Mitigation for the Downfall vulnerability in Windows
Mitigation for the Downfall vulnerability is available in Windows, but if you’re a power user and you absolutely need to get the very most out of your CPU, you may wish to disable the mitigation.
Microsoft reveals in its support documentation that it’s possible to disable Downfall mitigations in the operating system in order to get the best possible performance out of your CPU. While it’s worth noting that the mitigation is available only with Intel’s Platform Update 23.3 microcode update, which is currently only available to OEM systems, and won’t be available to DIY builders as a BIOS update, you’ll still be able to reap the benefits of disabling the mitigation in Windows.
Mitigation for Downfall vulnerability impacts CPU performance
Microsoft states that Downfall vulnerability mitigations are available in Windows 20.00.180907 or later. The company also says that the mitigations are available with Intel’s Platform Update 23.3 microcode update, which is currently only available to OEM systems.
“Platform Update 23.3 provides mitigations for the Gath Data Sampling (GDS) exploit,” Microsoft says. “GDS takes advantage of an architectural vulnerability in Intel® CPUs to read kernel memory (including kernel-mode and user-mode pages) without explicit permissions. The exploit uses transient execution attack to read privileged data from the operating system kernel and other programs.”
The company also says that the mitigation is available in Windows Server environments. However, it doesn’t disclose the extent of CPU performance losses with the mitigation enabled.
How to disable Downfall mitigations in Windows
Here’s how to disable the Downfall mitigations in Windows:
Alternatively, you can modify the Windows Registry with the provided hexadecimal code, though the command line option is probably the easier of the two methods.

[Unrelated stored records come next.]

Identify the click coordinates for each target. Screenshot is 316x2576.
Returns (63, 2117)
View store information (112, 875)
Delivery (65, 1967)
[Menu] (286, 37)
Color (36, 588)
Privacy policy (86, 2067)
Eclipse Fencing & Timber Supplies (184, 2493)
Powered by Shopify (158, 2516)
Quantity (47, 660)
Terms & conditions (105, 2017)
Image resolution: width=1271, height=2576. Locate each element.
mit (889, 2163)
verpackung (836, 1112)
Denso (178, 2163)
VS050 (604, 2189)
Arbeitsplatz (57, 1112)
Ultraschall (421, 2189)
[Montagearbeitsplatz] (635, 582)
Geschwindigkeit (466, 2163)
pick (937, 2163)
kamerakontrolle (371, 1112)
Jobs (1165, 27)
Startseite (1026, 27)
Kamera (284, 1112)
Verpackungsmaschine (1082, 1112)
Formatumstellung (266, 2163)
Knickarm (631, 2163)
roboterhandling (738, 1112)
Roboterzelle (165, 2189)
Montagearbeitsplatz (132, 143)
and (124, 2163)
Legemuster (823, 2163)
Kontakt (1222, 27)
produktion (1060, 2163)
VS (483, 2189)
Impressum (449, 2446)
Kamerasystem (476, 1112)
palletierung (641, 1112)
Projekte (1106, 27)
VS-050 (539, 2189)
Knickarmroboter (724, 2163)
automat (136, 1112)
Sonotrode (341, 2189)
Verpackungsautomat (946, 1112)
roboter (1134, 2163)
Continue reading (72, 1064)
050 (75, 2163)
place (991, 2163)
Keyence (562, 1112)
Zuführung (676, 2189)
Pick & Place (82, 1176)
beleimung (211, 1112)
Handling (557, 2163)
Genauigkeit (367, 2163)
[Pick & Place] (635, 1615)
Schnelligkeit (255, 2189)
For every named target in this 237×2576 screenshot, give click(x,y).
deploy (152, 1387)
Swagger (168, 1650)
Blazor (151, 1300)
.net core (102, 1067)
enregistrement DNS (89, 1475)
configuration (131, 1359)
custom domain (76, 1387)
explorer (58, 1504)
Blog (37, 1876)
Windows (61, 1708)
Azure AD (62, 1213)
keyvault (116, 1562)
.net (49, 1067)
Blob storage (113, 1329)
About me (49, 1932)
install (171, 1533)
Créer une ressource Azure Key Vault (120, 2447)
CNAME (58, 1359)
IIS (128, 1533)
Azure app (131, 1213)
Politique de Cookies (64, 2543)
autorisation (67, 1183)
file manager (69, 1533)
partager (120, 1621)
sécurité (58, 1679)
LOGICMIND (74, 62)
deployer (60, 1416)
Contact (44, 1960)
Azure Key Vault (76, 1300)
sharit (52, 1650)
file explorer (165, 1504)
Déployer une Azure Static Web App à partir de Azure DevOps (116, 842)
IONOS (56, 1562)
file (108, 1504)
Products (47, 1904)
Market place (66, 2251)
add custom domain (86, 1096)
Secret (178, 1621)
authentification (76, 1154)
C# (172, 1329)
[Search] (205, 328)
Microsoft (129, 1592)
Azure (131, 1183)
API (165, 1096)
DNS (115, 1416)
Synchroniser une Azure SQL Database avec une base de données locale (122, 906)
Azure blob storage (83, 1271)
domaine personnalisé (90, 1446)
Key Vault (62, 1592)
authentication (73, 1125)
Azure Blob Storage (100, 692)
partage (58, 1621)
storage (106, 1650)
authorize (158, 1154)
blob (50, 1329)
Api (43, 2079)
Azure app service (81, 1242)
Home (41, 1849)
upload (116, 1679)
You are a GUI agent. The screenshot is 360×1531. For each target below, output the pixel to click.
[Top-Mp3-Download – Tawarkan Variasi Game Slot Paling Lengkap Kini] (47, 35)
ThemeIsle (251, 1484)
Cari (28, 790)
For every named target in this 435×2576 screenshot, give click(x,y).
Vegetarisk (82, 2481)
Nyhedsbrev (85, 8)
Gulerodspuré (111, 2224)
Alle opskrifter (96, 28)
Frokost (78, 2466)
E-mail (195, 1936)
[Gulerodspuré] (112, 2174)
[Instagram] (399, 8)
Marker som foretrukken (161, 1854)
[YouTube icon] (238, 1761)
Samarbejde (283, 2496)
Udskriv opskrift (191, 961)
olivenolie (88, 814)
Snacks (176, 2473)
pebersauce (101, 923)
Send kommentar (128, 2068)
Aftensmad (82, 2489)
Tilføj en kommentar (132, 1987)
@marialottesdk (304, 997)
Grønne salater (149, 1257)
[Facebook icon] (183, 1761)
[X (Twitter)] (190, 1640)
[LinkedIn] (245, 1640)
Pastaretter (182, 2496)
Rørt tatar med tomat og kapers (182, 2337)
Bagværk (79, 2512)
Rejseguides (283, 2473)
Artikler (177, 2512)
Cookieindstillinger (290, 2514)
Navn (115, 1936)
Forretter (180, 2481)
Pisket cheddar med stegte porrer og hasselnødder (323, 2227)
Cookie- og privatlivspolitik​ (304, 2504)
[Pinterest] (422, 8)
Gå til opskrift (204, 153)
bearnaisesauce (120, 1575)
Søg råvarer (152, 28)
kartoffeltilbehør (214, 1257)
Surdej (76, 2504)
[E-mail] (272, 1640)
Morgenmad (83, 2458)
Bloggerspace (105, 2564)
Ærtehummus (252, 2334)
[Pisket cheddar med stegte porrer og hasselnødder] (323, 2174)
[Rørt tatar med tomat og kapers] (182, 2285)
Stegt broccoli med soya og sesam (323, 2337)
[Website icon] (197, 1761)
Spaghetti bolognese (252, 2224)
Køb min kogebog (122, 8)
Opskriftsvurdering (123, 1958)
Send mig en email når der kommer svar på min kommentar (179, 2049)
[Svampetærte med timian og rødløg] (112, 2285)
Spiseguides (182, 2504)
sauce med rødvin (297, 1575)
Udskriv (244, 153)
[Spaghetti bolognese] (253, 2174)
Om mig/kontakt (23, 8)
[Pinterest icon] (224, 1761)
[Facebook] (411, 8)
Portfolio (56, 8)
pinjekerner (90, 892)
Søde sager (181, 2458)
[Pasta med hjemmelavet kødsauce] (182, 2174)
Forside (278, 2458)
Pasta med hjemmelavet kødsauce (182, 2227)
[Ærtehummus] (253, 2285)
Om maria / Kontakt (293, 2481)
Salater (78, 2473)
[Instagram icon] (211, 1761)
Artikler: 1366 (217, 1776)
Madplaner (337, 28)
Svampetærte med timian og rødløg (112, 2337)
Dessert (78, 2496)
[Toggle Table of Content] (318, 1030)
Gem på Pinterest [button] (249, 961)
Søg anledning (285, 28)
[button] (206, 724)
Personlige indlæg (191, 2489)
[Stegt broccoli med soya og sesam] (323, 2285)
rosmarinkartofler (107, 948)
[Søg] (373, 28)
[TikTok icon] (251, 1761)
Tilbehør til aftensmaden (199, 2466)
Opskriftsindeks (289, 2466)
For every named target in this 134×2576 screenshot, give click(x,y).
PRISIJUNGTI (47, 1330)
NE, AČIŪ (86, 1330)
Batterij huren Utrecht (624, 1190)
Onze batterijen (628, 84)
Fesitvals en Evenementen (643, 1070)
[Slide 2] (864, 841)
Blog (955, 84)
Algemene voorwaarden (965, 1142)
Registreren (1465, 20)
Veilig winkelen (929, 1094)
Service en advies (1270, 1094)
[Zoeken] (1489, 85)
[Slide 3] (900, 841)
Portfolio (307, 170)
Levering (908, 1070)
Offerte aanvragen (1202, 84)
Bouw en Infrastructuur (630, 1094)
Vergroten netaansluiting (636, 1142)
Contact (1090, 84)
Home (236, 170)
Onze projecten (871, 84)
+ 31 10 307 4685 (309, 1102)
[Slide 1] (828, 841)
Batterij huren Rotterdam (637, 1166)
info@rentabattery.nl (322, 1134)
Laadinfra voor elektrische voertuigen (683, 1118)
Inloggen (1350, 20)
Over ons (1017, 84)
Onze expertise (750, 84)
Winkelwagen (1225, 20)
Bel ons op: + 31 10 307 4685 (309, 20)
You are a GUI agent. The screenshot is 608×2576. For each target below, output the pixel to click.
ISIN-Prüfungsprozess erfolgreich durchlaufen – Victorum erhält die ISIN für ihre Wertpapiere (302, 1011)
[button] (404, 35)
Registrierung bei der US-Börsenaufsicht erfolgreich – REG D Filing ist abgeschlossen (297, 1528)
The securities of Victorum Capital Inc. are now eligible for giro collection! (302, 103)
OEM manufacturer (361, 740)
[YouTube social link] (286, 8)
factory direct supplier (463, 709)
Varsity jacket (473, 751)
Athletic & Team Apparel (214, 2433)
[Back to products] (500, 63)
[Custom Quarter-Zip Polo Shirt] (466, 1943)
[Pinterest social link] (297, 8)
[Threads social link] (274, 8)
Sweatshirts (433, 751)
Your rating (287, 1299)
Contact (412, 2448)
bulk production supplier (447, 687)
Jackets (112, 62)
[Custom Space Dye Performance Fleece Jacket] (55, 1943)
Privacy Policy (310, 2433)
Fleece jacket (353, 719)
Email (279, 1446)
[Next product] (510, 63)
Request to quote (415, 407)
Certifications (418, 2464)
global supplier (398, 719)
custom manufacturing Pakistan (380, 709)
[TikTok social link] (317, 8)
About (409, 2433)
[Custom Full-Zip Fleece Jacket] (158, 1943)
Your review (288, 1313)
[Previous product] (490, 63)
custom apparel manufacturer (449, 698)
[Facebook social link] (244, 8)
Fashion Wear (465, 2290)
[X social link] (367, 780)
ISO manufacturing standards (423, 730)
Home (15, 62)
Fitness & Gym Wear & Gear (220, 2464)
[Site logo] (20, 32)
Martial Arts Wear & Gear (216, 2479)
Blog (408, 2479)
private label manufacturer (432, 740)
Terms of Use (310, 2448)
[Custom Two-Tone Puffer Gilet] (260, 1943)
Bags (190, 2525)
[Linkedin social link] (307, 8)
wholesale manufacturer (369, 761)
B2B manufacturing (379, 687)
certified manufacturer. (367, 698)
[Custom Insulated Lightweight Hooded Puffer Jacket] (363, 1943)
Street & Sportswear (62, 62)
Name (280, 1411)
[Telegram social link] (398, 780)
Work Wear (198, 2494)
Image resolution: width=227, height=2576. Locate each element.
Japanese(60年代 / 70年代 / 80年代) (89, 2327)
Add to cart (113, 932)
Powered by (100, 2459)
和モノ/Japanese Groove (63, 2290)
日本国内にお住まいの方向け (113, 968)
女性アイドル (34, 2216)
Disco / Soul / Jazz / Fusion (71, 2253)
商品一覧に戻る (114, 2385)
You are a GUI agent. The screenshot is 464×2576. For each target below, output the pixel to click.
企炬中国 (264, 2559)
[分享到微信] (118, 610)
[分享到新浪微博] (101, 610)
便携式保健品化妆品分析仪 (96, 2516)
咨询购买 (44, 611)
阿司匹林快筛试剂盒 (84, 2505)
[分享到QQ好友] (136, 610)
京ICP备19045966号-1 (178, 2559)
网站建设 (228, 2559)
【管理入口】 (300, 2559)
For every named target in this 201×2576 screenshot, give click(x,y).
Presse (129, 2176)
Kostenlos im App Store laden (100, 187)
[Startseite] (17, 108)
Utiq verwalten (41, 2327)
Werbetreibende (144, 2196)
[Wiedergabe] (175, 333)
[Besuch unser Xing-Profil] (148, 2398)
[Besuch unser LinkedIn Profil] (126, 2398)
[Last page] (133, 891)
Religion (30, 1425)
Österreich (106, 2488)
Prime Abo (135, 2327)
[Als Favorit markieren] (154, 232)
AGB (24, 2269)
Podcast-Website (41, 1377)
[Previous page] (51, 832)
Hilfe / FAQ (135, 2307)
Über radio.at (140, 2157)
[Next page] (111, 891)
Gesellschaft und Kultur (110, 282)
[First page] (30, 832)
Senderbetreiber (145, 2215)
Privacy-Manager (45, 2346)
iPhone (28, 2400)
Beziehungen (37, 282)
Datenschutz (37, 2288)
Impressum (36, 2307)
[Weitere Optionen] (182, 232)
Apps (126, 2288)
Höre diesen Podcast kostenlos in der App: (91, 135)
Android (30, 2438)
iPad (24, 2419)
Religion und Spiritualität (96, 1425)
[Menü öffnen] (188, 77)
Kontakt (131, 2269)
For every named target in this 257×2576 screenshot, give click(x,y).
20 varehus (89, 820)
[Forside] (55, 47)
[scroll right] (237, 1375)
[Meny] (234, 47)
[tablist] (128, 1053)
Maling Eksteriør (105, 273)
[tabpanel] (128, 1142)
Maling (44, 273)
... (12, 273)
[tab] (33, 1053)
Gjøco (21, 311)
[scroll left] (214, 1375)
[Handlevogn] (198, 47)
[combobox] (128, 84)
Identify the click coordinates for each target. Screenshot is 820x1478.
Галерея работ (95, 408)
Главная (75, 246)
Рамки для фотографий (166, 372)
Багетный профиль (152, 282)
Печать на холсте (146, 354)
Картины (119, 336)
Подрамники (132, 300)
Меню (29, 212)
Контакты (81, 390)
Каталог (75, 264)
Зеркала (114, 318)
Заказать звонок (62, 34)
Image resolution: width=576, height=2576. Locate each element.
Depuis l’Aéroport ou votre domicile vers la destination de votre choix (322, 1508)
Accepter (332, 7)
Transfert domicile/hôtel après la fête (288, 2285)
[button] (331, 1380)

Just make sure that you’re running the latest version of Windows and that your system has the necessary updates for the Downfall vulnerability. After that, you should be good to go.
Mitigation for Downfall vulnerability most likely affects Intel CPUs before 12th Gen Alder Lake CPUs. However, it’s always worth checking your CPU details to ensure that you’re not suffering from any performance issues as a result of the exploit.